Поднять голову… нет, не могу…
Невидящим взглядом смотрю на свои руки, на растопыренные пальцы, цепляющиеся за камень, а затем почему-то заинтересованно останавливаюсь на белой полоске шрама, пересекающего левую руку.
Вдох… набраться сил и дышать. Я должна.
Это чертовски трудно.
Зато позволить слезам течь по лицу — легко и просто.
Прислушиваюсь…
Тихое дыхание — не мое, откуда-то из другого конца комнаты.
Закрываю глаза. Глубокий вдох. И резкий выдох…
Так. Я могу сделать это… нет, не могу!!! Нет…
Да. Я должна. Он заслуживает хотя бы объяснений, если не большего.

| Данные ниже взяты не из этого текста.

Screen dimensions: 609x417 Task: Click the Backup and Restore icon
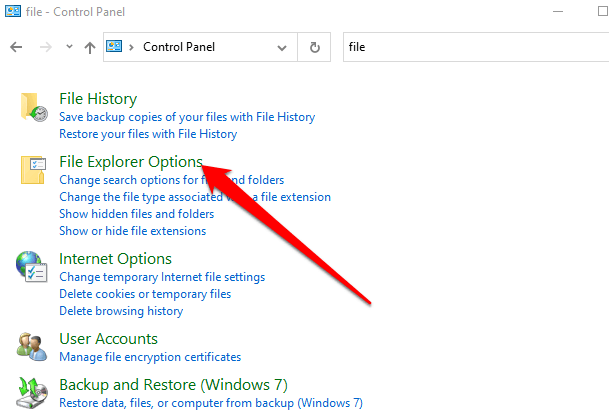[x=33, y=393]
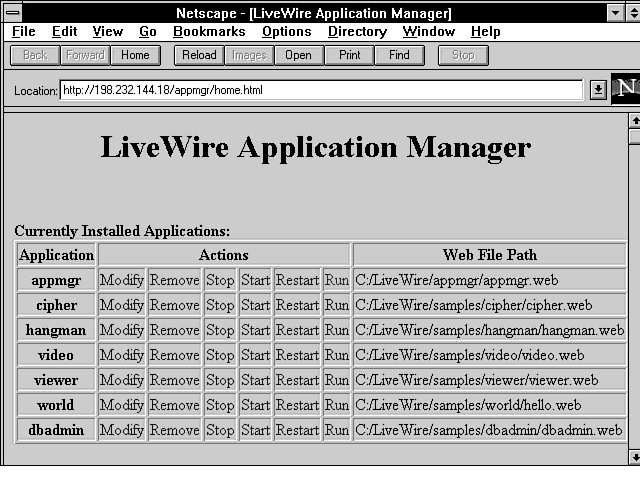Stop the hangman application
The image size is (640, 480).
coord(220,330)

Медленно, очень медленно поднимаюсь на ноги, преодолевая сопротивление собственного тела: оно просто отказывается повиноваться мне. Наконец мне удается встать — не иначе как с Божьей помощью.

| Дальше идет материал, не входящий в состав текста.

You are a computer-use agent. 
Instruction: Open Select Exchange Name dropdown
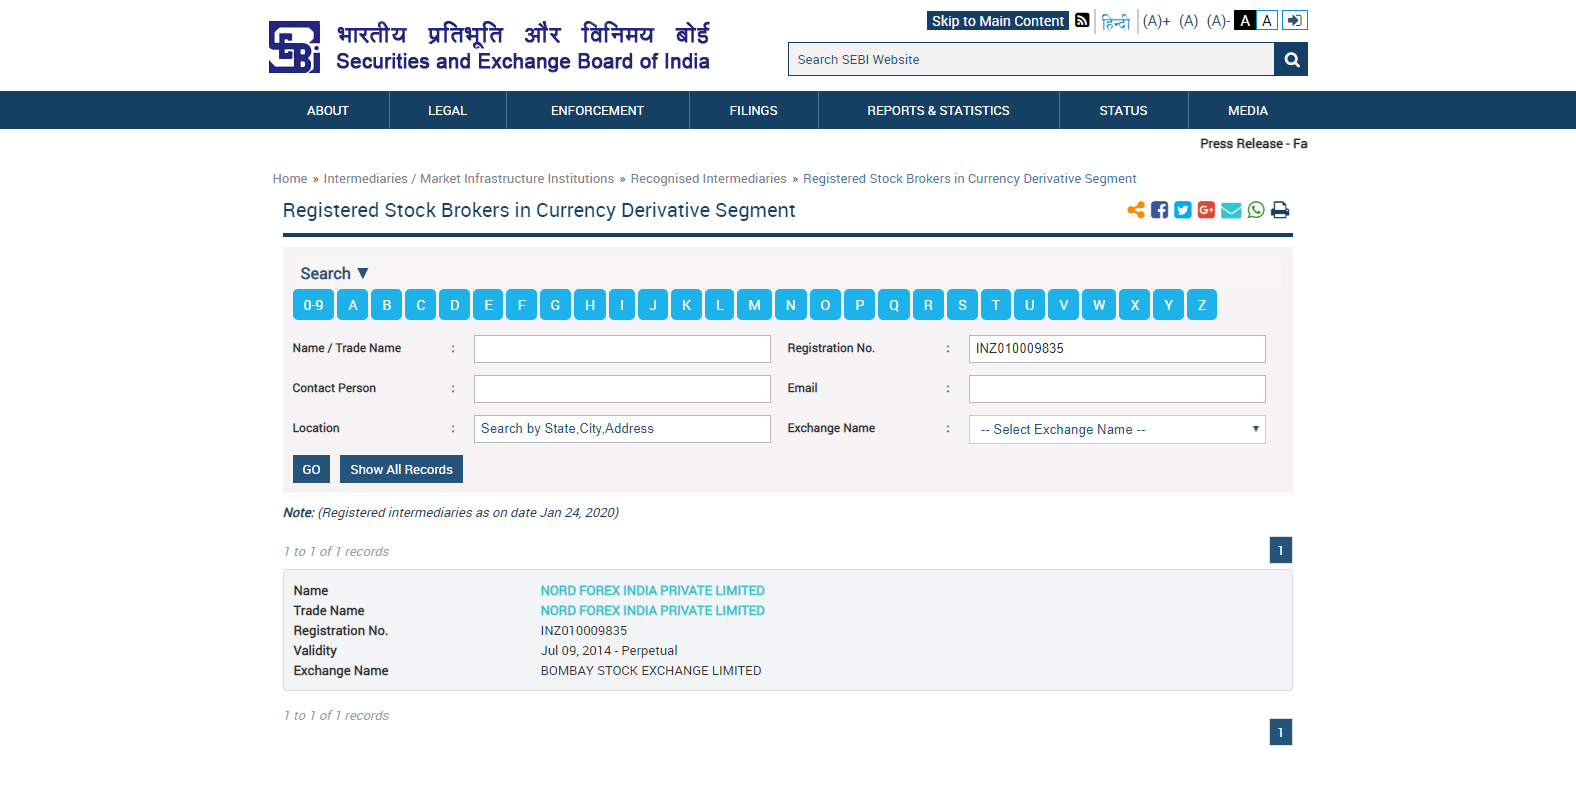click(1117, 430)
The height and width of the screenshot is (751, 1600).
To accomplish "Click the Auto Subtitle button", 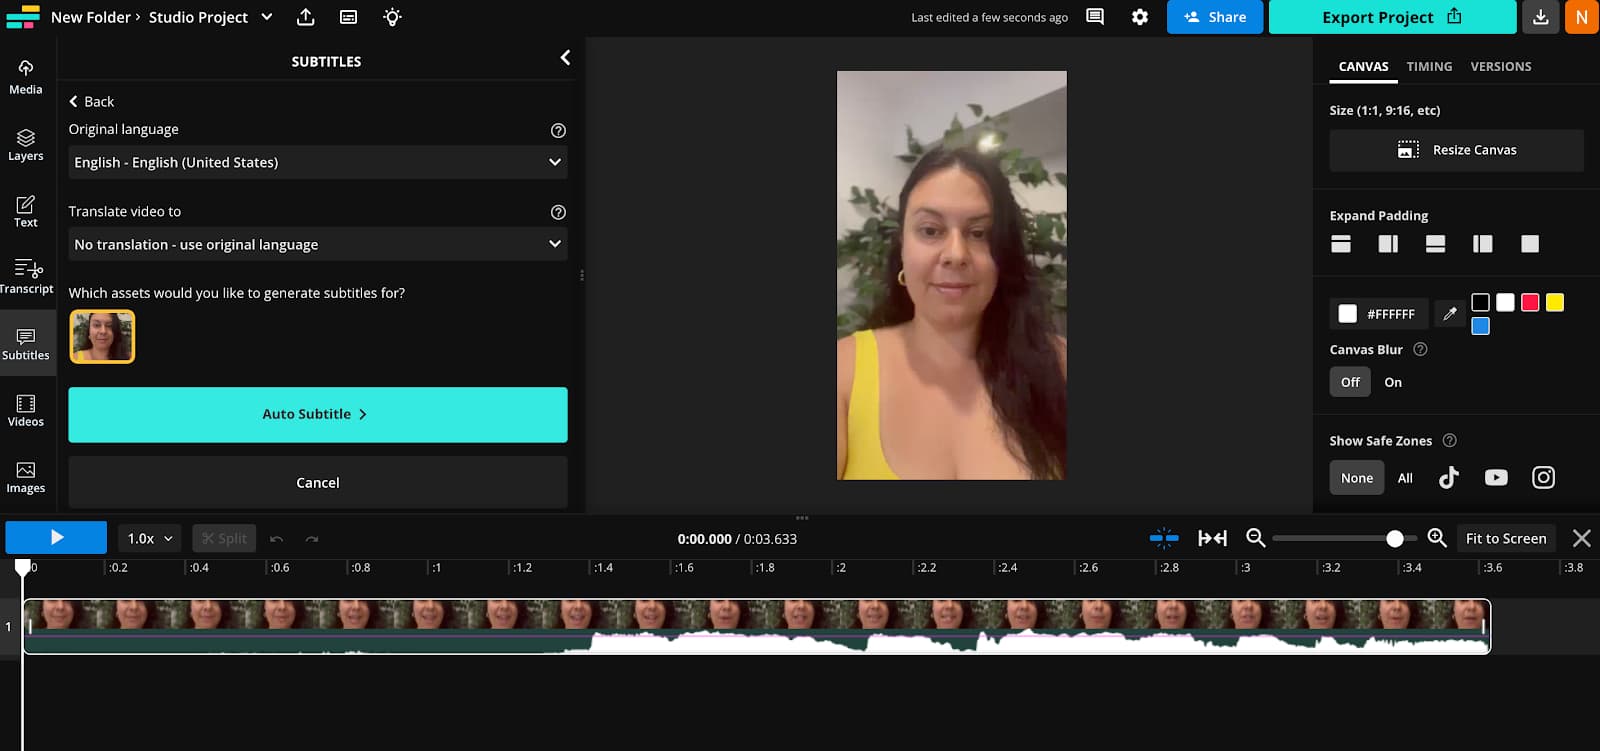I will point(317,414).
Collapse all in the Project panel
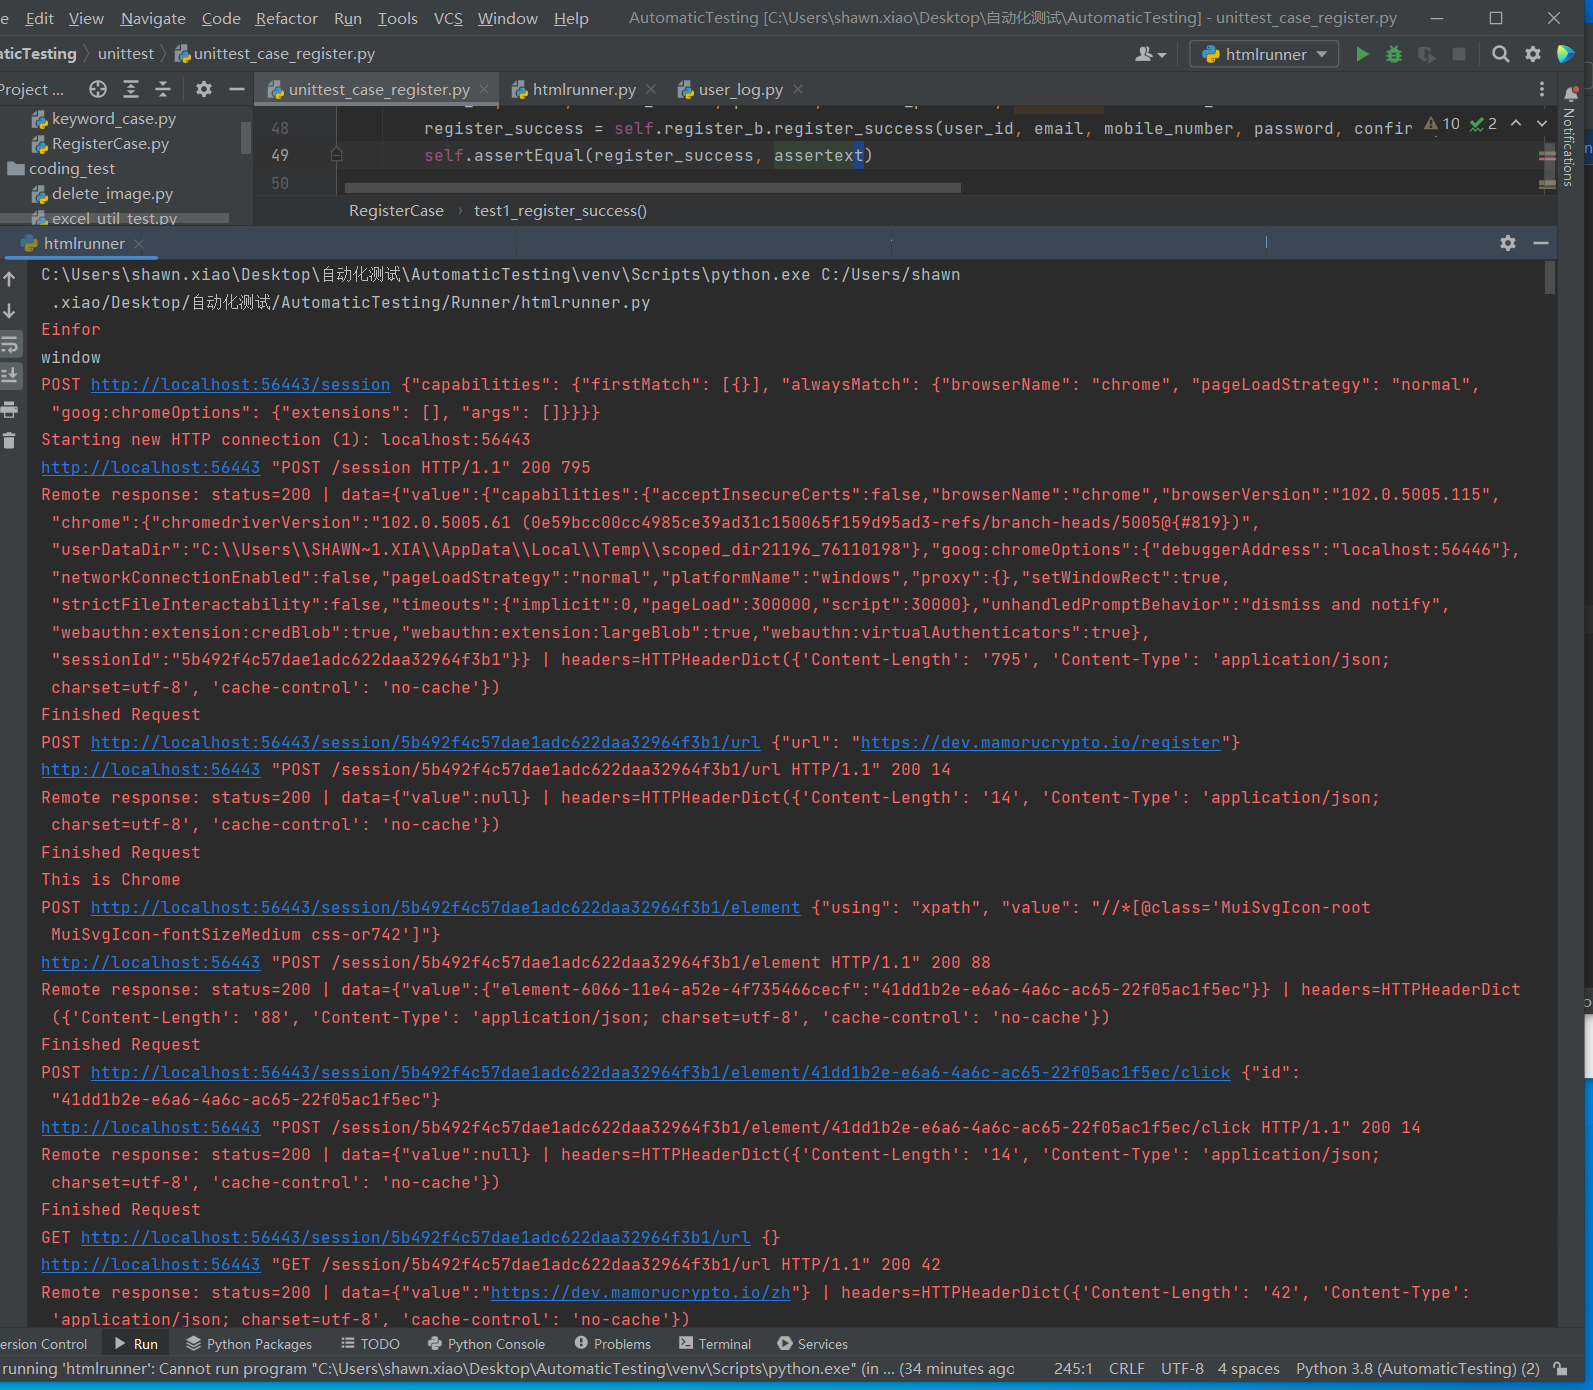Viewport: 1593px width, 1390px height. pos(163,90)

А теперь… посмотреть на него. Это ведь очень просто, не так ли?
Мучительно медленно поднимаю голову, готовясь встретиться лицом к лицу с тем, что я натворила.
Он стоит спиной ко мне у противоположной стены комнаты.
Кажется, прошла вечность в застывшей тишине, но в конце концов он глубоко вздыхает, и его плечи поднимаются и опускаются в такт этому вздоху.
— Неудивительно, что ты была против моей экскурсии в Омут памяти, — шепчет он.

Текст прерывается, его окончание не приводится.